→ **Vorliegender Text**
━━━

US-Außenminister Mike Pompeo, der im September eine
provokante dreitägige Reise durch alle Länder unternommen hat, die
an Venezuela grenzen, verschärfte im Vorfeld der venezolanischen
Parlamentswahlen am letzten Sonntag seine Angriffe auf die Regierung
von Präsident Nicolas Maduro. Das Wahlbündnis hinter Maduros
Vereinigter Sozialistischer Partei Venezuelas (PSUV) gewann die Wahl
mit 67 Prozent, allerdings lag die Wahlbeteiligung nur bei 32
Prozent.
Die US-Marionette Juan Guaidó, ehemaliger
Vorsitzende der Nationalversammlung, der sich im Januar 2019 zum
„Interimspräsidenten“ ausgerufen hatte, war von den USA und
Europa sofort als die „legitime“ Regierung Venezuelas anerkannt
worden. Die jetzige Wahl hat Guaidó boykottiert und behauptet, die
Regierung habe betrogen. Ein weiterer Flügel der rechten Opposition,
zu dem die traditionellen venezolanischen Regierungsparteien COPEI
und Accíon Democrática gehören, trat mit eigenen Kandidaten an und
gewann etwa 18 Prozent der Stimmen.
Das Zerwürfnis der
rechten Opposition verdeutlicht das Scheitern von Guaidós Versuch,
mit Unterstützung der USA einen Regimewechsel zu erzwingen. Im April
2019 hatte er ohne Erfolg versucht, einen Militärputsch zu
lancieren, und im Mai dieses Jahres scheiterte ein versuchter
Söldner-Überfall auf das Land ebenfalls.
Die massive
Wahlenthaltung am Sonntag war ein Ausdruck der wachsenden Wut der
Arbeiterklasse über den Umgang der Maduro-Regierung mit der tiefen
Wirtschaftskrise. Maduros Reaktion besteht darin, dass er die
Interessen der Kapitalisten schützt und gleichzeitig den Widerstand
der Bevölkerung unterdrückt. Die Zerstörung der venezolanischen
Wirtschaft, noch gesteigert durch die Sanktionen der USA, hat
Massenarbeitslosigkeit und Hyperinflation hervorgerufen. Gleichzeitig
eskaliert auch die Corona-Pandemie weiterhin.
Guaidós Boykott
kann nicht darüber hinwegtäuschen, dass er in der venezolanischen
Bevölkerung kaum Unterstützung genießt. Vielmehr stoßen seine
Forderungen nach verschärften Sanktionen und einer Intervention des
Auslands, um einen Regimewechsel herbeizuführen, auf beinahe
einhellige Ablehnung.

━━━

→ **Übungsmaterial**
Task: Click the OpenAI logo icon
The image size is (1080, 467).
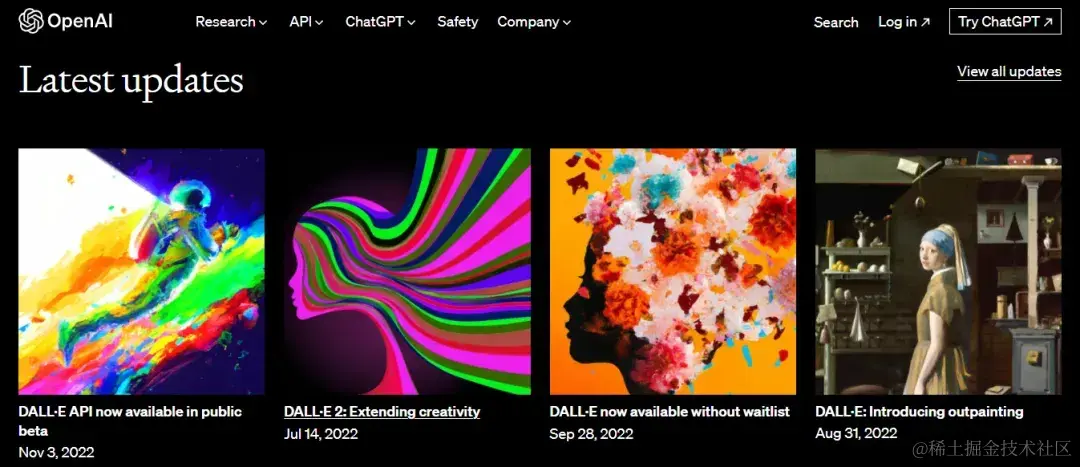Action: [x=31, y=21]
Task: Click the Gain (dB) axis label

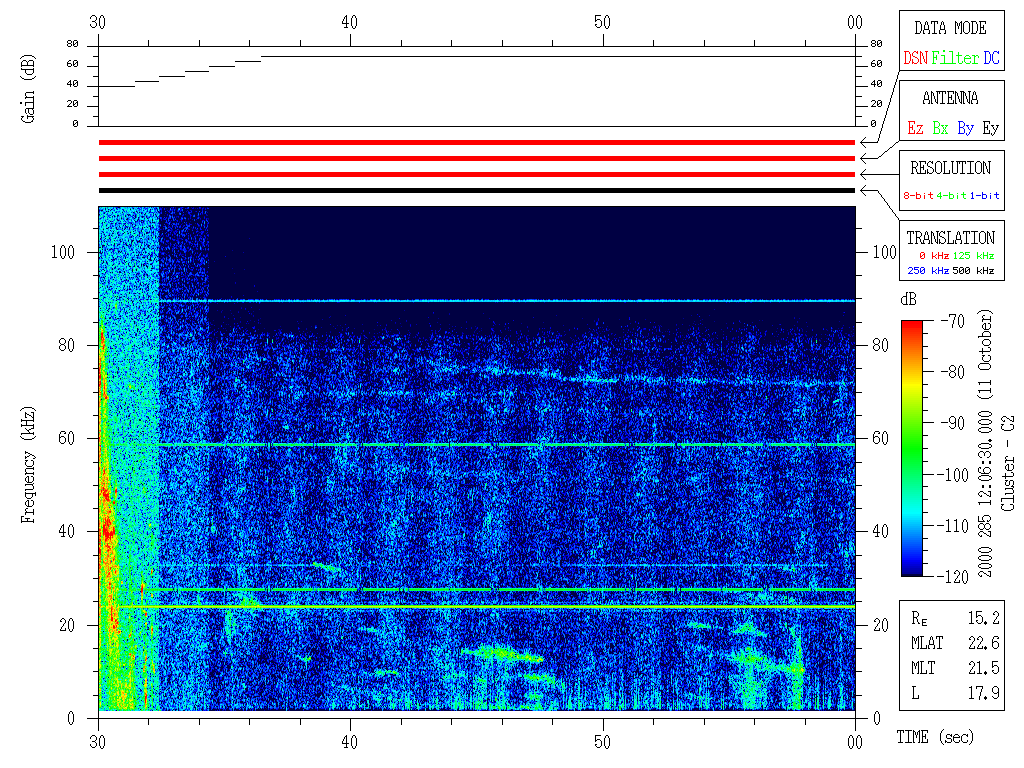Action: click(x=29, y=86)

━━━

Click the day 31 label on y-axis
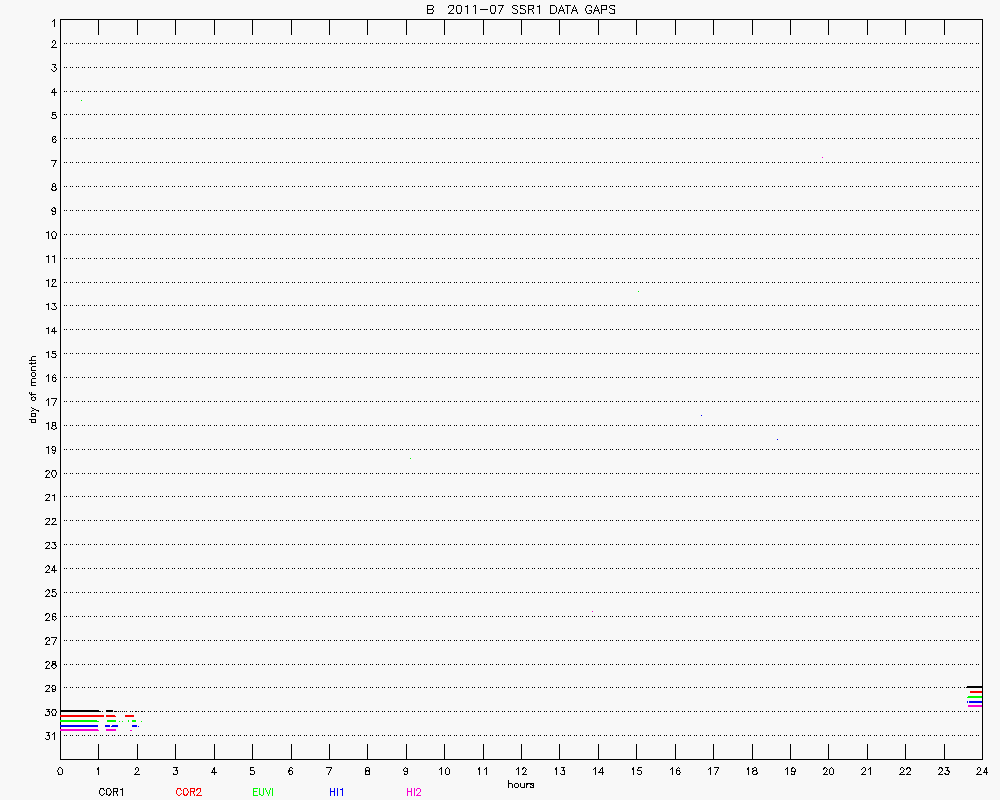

━━━

→ **Arbeitsauftrag A**
Gib aus dem Text über die venezolanische Parlamentswahl einen Abschnitt wortgetreu wieder: Beginne bei den Worten „Die massive“ und höre nach „die Corona-Pandemie weiterhin.“ auf.
→ **Arbeitsauftrag B**
Prüfe anhand des Textes über die venezolanische Parlamentswahl, ob die folgenden Aussagen stimmen, und antworte jeweils mit Ja oder Nein samt den entscheidenden Worten als wörtlichem Zitat: (i) Das Wahlbündnis hinter Maduros Partei erhielt 67 Prozent der Stimmen. (ii) Guaidó stellte bei der Wahl eigene Kandidaten auf. (iii) Der Söldner-Überfall im Mai hatte Erfolg.
→ **Arbeitsauftrag C**
Führe den Text über die venezolanische Parlamentswahl nach seinem letzten Satz weiter.
Die Einträge stammen aus einer anderen Quelle als der Text.

→ **Antwort A**
Die massive
Wahlenthaltung am Sonntag war ein Ausdruck der wachsenden Wut der
Arbeiterklasse über den Umgang der Maduro-Regierung mit der tiefen
Wirtschaftskrise. Maduros Reaktion besteht darin, dass er die
Interessen der Kapitalisten schützt und gleichzeitig den Widerstand
der Bevölkerung unterdrückt. Die Zerstörung der venezolanischen
Wirtschaft, noch gesteigert durch die Sanktionen der USA, hat
Massenarbeitslosigkeit und Hyperinflation hervorgerufen. Gleichzeitig
eskaliert auch die Corona-Pandemie weiterhin.

→ **Antwort B**
(i) Ja: „gewann die Wahl mit 67 Prozent“
(ii) Nein: „Die jetzige Wahl hat Guaidó boykottiert“
(iii) Nein: „im Mai dieses Jahres scheiterte ein versuchter Söldner-Überfall auf das Land ebenfalls“

→ **Antwort C**
Statt zur Wahl anzutreten, inszeniert
Guaidó mit Unterstützung der USA seine eigene Pseudowahl. Die
Bevölkerung soll im Rahmen einer „Volksbefragung“ (vor allem
online) darüber abstimmen, ob Maduro abgesetzt und „internationale
Unterstützung“ bei der „Rettung unserer Demokratie“
angefordert werden soll. Die USA könnten die Ergebnisse einer
solchen Umfrage als Rechtfertigung für eine Intervention
benutzen.
Pompeo erklärte am Montag auf Twitter, die
Parlamentswahl in Venezuela sei „keine Wahl, sondern ein Betrug und
eine Farce“ und „nichts anderes als ein Versuch, Venezuela seine
demokratische Zukunft zu stehlen“.
Da Pompeo eine Regierung
repräsentiert, die offen versucht, die Ergebnisse der
Präsidentschaftswahl für nichtig zu erklären und eine
Präsidialdiktatur zu errichten, wurde diese Äußerung sofort
kritisiert und ins Lächerliche gezogen. Pompeo selbst hat vor Kurzem
auf die Frage eines Reporters nach einer geordneten Machtübergabe im
Außenministerium erklärt, es werde einen „geordneten Übergang zu
einer zweiten Trump-Regierung“ geben.
Die Mainstreammedien
interpretieren die Drohungen, Provokationen und Sanktionen der
Trump-Regierung als einen Versuch, einer künftigen Biden-Regierung
verbrannte Erde zu hinterlassen und eine Rückkehr zum iranischen
Atomabkommen oder einen Abbau der Spannungen schwierig oder unmöglich
zu machen.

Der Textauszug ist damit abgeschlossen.